For more than 16 years, North Atlanta’s head basketball and golf coach, Kerry Sarden, showed up day in and day out to serve the North Atlanta High School student body, staff, and community. In the wake of his untimely passing on Jan. 2, people across the state of Georgia remember his incredible legacy and influence. After guiding thousands of students, developing young athletes, being an example of a model family man, and making many friends along the way, there is so much to celebrate about the life of Coach Sarden.
An avid lover of all things athletic, Sarden had a tenured career as a player across high school, collegiate, and professional basketball. Starting his career in fourth grade, playing for his middle school team at times, he made his way to Southeastern High School in Detroit, Mich., where he would start gaining interest from colleges his junior year. As so many of his players have heard over the years, his focus was on becoming the best high school player he could be before ever turning his attention to college. Soon enough, he made his way to college basketball, playing for the Michigan Wolverines and then for his hometown, the Olivet College Comets, where he was named all-region in his division multiple times. Following his days of stardom in college, Sarden played at the professional level for 10 years in Milan, Italy. Coming back to the States afterward, he came to APS and joined Mays High School as a coach and teacher. “He lived his life for the game of basketball, and I’m not sure anything outside of his family made him happier,” said Athletic Director Andre Regan.
Along with his own basketball career, Coach Sarden will be remembered for the impact he had helping countless students on and off the court. Coaching both the boys’ basketball and golf teams, Sarden shaped the journeys of hundreds of Warrior athletes over the years. Most notably, he led the 2017-2018 team to a 17-14 record overall with a trip to the Final Four of the Georgia High School Association playoffs, which remains the furthest that any North Atlanta team has gone. Balancing being a physical education teacher and a coach, he’d regularly compile a list of five goals for his teaching and five for his coaching to be the best at both that he could be. “He was always motivated to make us better as students but the thing he enjoyed most was seeing us excited to get to the gym and be active,” said student Reis Holzworth.
Sarden was known to spend his time helping his local community away from North Atlanta as he was the vice president of operations for the SaMarc Dream and Achieve Foundation. The organization aims to advance the economic, social, and educational prowess of underprivileged youth in the Columbus/Conyers area. Coach Sarden could regularly be seen during the summer sacrificing his time to run basketball camps for the foundation in order to facilitate the betterment of his local youth. At the end of the day, whether it was in his school or community, Coach Sarden wanted to see his students and campers become better human beings overall. “He was beyond being a coach. He was a mentor. He was funny. He was crazy. He was smart,” said his fellow Samarc Foundation leader and friend, March Upshaw. “He was a family man first. He was a Godly man. He was a man you could trust and depend on.”
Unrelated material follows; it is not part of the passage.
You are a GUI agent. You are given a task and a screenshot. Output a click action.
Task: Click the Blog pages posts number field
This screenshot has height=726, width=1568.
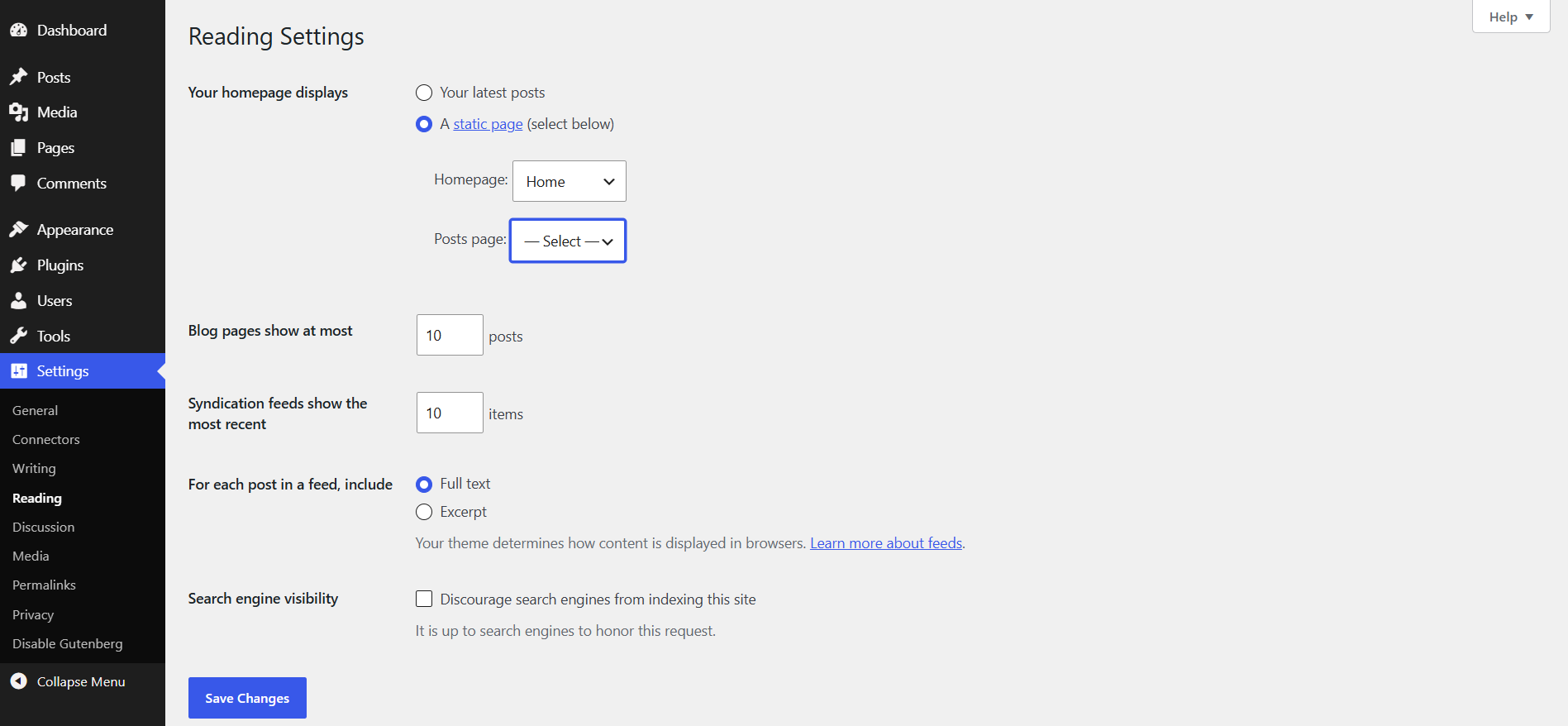[x=450, y=335]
For the first time since before much of North Atlanta’s current student body was born, the Warriors will have to finish a school year without the leadership of the late great Kerry Sarden. He leaves behind his loving family consisting of his wife Joan Sarden and two sons Kerry Jr. and Kody. The overwhelming positivity and skill brought every day for the improvement of the North Atlanta Warriors may never be matched by that of Coach Kerry Sarden.